Une des preuves avancées par Gordon pour corroborer cette version des faits se trouve dans un des poèmes les moins étudiés de Bradstreet « David’s Lamentation for Saul and Jonathan II Sam. 1:19 ». La critique s’accorde à dire que, sous une façade biblique, ce poème traite de l’exécution du roi Charles Ier. Il commence par: « Alas, slain is the head of Israel. » On retrouve ici l’idée d’un roi vaincu et d’une tête coupée. Pour le lecteur de l’époque, cette métaphore aurait tout de suite fait penser à la récente exécution du roi. Si l’on accepte l’idée que ce poème parle bien de l’exécution de Charles Ier en 1649, alors il nous faut remettre en question la version officielle. En effet, si Woodbridge était parti pour empêcher cette exécution, comment aurait-il pu avoir en sa possession un poème qui parle de cette même exécution ? Il est donc logique de conclure qu’Anne, ou un autre membre de sa famille, a envoyé ce poème en Angleterre pour le faire parvenir à Woodbridge avant la première publication du recueil. Même si Anne elle-même n’a pas envoyé le poème, il semble peu probable qu’elle n’ait pas été au courant de sa publication vu les démarches administratives et le coût important d’envoyer un poème en Angleterre à l’époque. Le fait qu’Anne ait pris part au processus de publication est d’une importance primordiale étant donné que cela indique qu’elle voulait que ses œuvres soient lues et qu’elle désirait prendre part au débat concernant la politique de l’Angleterre et de l’Amérique. Si sa famille l’a aidée, comme semble l’indiquer Gordon, cela prouve également qu’elle la soutenait dans ses ambitions littéraires. Mais si Anne savait que son œuvre allait être publiée et qu’elle avait le soutien de sa famille proche et du réseau d’amis intellectuels formé en Amérique, pourquoi passer par un tel subterfuge ?

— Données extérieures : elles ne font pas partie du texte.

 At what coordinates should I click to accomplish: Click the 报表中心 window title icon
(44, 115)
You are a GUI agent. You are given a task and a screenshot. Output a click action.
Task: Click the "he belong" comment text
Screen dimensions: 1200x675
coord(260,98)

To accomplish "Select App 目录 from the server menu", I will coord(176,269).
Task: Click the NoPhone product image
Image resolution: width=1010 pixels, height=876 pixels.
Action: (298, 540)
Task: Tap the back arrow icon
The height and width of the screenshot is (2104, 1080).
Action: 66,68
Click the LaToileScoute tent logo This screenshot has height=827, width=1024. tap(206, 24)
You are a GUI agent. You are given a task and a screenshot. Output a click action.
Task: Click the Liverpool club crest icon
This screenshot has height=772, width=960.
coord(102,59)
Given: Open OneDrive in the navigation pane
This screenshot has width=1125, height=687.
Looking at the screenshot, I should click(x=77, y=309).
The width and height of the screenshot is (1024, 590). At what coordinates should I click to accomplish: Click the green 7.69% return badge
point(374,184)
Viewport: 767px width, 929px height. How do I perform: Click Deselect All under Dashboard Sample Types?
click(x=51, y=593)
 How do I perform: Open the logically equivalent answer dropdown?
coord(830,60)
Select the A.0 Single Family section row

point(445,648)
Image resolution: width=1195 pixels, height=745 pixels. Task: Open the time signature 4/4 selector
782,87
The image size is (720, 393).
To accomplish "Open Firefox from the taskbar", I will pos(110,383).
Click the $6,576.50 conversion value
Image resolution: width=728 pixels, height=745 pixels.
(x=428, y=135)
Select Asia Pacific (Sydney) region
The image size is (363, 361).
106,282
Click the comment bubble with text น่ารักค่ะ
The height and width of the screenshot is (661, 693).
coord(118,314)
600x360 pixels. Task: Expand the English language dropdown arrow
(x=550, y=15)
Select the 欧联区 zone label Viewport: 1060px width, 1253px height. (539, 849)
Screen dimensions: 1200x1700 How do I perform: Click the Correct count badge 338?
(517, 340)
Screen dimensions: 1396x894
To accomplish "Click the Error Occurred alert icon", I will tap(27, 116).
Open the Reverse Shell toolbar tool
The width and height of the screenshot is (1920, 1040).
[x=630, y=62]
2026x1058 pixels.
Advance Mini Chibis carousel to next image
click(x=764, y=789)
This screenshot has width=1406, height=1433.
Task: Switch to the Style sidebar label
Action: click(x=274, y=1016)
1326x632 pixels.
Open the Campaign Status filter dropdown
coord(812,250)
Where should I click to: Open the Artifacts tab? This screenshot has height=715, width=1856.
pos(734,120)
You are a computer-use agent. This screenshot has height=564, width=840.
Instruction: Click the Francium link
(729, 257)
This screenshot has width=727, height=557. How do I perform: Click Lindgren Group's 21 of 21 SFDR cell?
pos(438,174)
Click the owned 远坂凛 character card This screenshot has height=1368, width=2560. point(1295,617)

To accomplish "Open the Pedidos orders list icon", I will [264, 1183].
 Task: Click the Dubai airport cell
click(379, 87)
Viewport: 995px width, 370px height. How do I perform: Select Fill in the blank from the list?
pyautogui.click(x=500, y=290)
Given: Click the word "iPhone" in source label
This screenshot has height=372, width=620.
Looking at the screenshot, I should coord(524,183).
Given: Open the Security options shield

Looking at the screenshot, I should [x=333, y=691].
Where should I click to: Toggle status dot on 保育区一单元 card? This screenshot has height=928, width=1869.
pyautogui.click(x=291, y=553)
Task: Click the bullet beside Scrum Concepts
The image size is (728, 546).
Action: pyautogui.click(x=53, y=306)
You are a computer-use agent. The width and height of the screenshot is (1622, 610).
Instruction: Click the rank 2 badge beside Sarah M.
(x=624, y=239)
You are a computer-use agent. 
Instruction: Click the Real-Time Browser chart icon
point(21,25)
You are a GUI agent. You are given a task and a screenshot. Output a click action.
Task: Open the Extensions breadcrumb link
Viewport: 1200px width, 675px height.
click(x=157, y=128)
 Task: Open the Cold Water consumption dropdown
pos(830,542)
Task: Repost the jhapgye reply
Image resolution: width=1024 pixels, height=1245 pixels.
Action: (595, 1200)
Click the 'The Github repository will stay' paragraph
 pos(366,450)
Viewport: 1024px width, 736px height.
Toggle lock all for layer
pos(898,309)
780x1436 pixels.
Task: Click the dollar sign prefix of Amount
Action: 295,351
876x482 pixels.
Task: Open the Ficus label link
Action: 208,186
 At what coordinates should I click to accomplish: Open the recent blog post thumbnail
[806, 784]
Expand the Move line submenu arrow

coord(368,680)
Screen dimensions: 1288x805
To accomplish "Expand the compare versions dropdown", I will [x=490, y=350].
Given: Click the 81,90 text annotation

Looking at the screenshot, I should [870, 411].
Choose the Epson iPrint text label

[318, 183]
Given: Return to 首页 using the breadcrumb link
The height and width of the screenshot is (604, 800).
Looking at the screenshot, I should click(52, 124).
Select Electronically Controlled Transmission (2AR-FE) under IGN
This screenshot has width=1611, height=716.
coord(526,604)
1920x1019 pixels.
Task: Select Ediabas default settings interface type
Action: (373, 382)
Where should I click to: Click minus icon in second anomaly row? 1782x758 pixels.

3. L’influence d’Anne Hutchinson sur Bradstreet et sa famille
Pour comprendre pourquoi Bradstreet a dû se cacher derrière cette façade de publication « involontaire », il faut d’abord parler de l’histoire d’une de ses contemporaines : Anne Hutchinson. Dans son enfance, Bradstreet fréquentait la même église que Hutchinson qui était aussi une des fidèles de John Cotton. Hutchinson était reconnue pour sa vertu et très respectée pour sa piété dans la communauté puritaine de Lincolnshire. Selon Gordon, il est probable que la petite Anne Bradstreet ait été impressionnée par Anne Hutchinson qui représentait une nouvelle façon d’être une femme puritaine :
Anne could also observe the other women, and there was one in particular whom she could not help but admire. Her name was Anne Hutchinson, and at age thirty-two, she was already a legend. Hutchinson was notable for her “nimble wit” and “active spirit,” as well as for being warm and outgoing, with “a very voluble tongue.[6]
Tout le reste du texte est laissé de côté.